Artist: Unidentified Artist
Period: Ming dynasty (1368–1644)
Date: dated 1542
Culture: China
Medium: Hanging scroll; ink and color on silk
Dimensions: Image: 38 3/4 x 24 5/8 in. (98.4 x 62.5 cm)
Overall with mounting: 83 x 27 in. (210.8 x 68.6 cm)
Overall with knobs: 83 x 30 5/8 in. (210.8 x 77.8 cm)
Classification: Paintings
Credit Line: Purchase, Bequest of Dorothy Graham Bennett, 1989
Accession Number: 1989.155
Description
According to Daoist scripture, this figure, the Li Star of the Southern Dipper, was granted the honorific title "Master Thunder" (Lei Gong) by the Jade Emperor, who also bestowed upon him a gold ball and chain. He often wears a plaque—seen here hanging across his right shoulder—that describes his merits: "compassionate, loyal, and virtuous." His official duties include protecting people, safeguarding the laws, and dispelling all manner of evil spirits. Accordingly, he is depicted riding on a flaming wheel and subduing a roiling sea of serpents as other Daoist deities offer spiritual reinforcement.

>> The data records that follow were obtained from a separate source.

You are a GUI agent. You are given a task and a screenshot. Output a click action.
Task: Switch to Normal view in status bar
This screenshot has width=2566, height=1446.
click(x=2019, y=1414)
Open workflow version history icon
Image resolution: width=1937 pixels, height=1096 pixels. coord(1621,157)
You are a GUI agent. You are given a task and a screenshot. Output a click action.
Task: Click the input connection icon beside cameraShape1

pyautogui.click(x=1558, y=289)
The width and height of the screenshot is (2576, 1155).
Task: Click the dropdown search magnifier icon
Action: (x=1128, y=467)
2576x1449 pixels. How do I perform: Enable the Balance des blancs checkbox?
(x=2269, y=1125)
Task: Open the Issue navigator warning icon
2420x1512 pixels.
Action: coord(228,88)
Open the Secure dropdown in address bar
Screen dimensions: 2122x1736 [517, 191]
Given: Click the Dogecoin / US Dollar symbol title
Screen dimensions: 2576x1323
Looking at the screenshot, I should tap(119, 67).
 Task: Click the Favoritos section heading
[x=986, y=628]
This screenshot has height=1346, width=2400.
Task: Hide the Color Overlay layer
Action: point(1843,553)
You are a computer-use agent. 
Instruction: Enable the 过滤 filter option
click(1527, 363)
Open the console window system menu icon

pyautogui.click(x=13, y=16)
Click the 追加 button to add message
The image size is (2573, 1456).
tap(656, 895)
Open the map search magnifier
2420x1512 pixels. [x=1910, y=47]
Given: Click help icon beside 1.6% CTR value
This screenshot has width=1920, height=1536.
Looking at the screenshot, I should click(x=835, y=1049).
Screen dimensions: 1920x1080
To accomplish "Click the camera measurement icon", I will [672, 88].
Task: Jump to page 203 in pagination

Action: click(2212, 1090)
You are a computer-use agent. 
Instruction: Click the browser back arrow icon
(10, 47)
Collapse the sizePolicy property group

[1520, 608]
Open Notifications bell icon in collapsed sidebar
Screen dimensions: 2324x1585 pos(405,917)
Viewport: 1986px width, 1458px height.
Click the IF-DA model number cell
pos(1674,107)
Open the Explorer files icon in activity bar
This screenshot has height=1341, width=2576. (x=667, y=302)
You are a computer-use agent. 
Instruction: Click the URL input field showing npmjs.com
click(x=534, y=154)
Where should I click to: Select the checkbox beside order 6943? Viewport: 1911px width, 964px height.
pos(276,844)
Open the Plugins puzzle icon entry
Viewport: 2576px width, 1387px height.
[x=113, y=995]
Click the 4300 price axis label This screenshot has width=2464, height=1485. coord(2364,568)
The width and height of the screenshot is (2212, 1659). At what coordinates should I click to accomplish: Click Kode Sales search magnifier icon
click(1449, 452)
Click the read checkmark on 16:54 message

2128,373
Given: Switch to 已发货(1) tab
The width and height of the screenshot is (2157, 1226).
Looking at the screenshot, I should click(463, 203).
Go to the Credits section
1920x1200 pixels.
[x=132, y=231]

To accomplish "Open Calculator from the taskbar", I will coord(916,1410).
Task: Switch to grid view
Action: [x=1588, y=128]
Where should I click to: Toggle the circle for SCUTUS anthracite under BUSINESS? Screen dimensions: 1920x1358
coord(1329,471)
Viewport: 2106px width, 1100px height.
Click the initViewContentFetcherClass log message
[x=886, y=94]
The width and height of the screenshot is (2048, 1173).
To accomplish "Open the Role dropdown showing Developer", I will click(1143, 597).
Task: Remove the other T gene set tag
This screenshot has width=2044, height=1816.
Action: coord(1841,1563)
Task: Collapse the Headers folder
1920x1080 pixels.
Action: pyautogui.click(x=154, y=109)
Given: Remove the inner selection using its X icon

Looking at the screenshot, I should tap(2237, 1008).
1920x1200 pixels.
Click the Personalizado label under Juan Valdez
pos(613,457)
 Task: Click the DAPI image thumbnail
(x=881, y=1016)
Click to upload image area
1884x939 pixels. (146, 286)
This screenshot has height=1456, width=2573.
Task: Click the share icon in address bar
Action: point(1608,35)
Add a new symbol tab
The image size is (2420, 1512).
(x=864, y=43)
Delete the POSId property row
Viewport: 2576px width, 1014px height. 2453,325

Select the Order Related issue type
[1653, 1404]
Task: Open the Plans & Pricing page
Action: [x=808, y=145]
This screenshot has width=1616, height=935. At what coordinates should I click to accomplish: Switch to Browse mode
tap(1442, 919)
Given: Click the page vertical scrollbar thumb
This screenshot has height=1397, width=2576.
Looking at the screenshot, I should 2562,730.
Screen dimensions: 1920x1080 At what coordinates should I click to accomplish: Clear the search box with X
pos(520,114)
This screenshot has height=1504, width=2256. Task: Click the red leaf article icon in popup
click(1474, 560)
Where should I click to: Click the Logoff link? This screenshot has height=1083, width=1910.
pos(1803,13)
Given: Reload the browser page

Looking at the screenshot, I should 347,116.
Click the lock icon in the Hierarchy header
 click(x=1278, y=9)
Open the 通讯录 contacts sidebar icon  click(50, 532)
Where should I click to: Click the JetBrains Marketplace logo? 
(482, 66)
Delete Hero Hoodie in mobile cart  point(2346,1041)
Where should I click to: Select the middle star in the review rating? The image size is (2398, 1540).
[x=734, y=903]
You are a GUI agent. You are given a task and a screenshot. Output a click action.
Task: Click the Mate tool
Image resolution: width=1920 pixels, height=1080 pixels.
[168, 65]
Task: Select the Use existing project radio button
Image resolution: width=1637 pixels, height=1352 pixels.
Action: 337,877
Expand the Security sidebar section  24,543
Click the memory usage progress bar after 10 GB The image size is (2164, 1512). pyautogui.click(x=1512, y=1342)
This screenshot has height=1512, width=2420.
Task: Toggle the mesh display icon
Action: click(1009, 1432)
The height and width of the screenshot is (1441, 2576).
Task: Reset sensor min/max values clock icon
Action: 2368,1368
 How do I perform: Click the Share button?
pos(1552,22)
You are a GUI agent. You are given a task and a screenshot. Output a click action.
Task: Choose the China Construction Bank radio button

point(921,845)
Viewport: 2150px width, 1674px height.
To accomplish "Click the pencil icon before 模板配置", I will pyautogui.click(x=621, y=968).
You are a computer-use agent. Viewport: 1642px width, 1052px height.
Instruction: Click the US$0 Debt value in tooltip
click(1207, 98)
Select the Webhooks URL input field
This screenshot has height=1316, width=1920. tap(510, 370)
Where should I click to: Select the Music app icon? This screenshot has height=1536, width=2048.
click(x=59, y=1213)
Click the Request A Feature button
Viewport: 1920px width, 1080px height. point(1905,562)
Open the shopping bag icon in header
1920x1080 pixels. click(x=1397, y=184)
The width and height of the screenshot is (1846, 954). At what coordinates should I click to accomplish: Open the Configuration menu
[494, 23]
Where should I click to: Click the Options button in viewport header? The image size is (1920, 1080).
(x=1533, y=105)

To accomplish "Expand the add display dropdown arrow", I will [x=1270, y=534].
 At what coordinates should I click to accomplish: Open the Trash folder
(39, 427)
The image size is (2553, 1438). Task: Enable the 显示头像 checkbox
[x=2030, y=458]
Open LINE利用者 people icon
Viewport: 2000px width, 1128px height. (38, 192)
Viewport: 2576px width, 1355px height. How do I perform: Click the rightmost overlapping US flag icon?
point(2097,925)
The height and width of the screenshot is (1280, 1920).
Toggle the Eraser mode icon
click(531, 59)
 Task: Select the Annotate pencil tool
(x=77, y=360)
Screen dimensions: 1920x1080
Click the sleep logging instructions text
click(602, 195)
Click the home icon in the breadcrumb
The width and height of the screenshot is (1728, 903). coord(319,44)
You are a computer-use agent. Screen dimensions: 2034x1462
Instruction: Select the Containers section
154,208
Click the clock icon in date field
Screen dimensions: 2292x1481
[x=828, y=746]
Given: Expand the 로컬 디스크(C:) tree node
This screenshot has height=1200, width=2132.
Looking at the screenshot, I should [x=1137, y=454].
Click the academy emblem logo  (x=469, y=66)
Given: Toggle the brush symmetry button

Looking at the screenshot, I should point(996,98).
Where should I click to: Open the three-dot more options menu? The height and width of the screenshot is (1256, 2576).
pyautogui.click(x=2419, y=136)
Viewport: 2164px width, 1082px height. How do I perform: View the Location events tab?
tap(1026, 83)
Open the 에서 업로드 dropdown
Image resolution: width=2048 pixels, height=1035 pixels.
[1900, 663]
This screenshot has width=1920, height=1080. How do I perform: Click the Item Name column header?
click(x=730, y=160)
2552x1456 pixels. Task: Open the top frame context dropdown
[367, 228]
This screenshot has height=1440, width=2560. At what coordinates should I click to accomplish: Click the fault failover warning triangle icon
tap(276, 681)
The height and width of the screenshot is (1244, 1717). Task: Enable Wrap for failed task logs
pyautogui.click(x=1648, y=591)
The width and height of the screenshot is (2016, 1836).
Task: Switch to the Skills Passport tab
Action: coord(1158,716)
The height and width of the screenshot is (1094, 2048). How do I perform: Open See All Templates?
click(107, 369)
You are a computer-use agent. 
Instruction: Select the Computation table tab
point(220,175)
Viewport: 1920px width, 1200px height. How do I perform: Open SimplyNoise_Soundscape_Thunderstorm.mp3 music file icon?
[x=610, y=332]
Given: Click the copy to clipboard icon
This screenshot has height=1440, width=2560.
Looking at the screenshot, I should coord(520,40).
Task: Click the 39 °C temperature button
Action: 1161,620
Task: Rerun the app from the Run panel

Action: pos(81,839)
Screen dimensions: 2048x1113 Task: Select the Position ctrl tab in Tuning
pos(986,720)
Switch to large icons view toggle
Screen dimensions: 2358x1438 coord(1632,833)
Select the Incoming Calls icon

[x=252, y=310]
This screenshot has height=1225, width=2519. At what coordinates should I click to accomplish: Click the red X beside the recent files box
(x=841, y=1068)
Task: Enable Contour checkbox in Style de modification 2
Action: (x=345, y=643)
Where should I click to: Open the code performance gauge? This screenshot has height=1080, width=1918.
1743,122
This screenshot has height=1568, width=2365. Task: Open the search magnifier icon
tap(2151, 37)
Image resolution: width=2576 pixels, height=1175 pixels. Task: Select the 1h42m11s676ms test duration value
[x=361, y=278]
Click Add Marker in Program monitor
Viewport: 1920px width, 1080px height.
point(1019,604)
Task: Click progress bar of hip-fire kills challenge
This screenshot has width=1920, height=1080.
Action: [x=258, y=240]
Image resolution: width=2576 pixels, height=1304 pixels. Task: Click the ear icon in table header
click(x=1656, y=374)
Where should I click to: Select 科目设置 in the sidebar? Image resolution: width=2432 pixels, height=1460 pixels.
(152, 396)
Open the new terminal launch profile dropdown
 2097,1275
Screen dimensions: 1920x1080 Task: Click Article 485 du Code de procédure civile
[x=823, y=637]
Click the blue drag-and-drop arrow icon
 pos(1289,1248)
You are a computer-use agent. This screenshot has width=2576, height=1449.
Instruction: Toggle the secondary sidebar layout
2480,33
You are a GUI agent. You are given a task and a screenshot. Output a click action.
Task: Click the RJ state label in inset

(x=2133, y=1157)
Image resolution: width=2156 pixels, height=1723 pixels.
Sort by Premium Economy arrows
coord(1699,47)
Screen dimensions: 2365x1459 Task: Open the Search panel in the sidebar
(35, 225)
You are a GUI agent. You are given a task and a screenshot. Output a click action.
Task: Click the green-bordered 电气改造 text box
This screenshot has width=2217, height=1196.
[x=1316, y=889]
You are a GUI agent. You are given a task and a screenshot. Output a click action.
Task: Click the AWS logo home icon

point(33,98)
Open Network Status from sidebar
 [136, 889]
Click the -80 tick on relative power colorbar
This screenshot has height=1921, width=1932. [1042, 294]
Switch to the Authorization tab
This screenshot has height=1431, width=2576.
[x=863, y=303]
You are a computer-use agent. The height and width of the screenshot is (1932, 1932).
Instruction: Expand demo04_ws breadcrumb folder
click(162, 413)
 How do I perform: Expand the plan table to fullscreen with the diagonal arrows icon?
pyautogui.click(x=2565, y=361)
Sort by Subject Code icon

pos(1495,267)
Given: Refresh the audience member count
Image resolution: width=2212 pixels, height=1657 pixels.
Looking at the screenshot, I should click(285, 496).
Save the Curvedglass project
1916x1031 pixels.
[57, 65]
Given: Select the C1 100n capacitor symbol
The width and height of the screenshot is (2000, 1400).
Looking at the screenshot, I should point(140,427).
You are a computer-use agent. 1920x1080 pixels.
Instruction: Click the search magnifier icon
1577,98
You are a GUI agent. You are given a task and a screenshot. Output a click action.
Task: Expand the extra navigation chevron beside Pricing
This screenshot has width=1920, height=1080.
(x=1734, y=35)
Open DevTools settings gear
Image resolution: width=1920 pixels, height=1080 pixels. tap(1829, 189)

An inscription written in gold at the upper right states that this image was "painted by order of the imperial concubine née Shen at dawn on the first day of the fourth lunar month in the renyin year of the Jiajing era [May 6, 1542]." Executed by an anonymous court artist attached to the inner palace, the painting may have been commissioned for a ceremony that sought to cure the patron of a disease or other affliction.